Action item> Omitting all pictures, copy word for word the lines from the line containing "This screenshot has height=200, width=357." through the final line of the entries.

(Stored items)

BEGIN

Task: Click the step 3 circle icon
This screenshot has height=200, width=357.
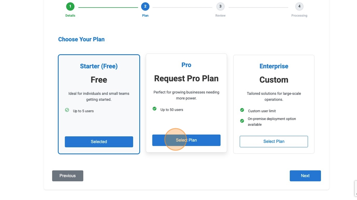Action: [x=220, y=6]
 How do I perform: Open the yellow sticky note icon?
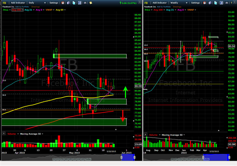[91, 3]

END

Solution below>
This screenshot has height=200, width=357.
Action: [x=220, y=6]
 How do I perform: Open the yellow sticky note icon?
[91, 3]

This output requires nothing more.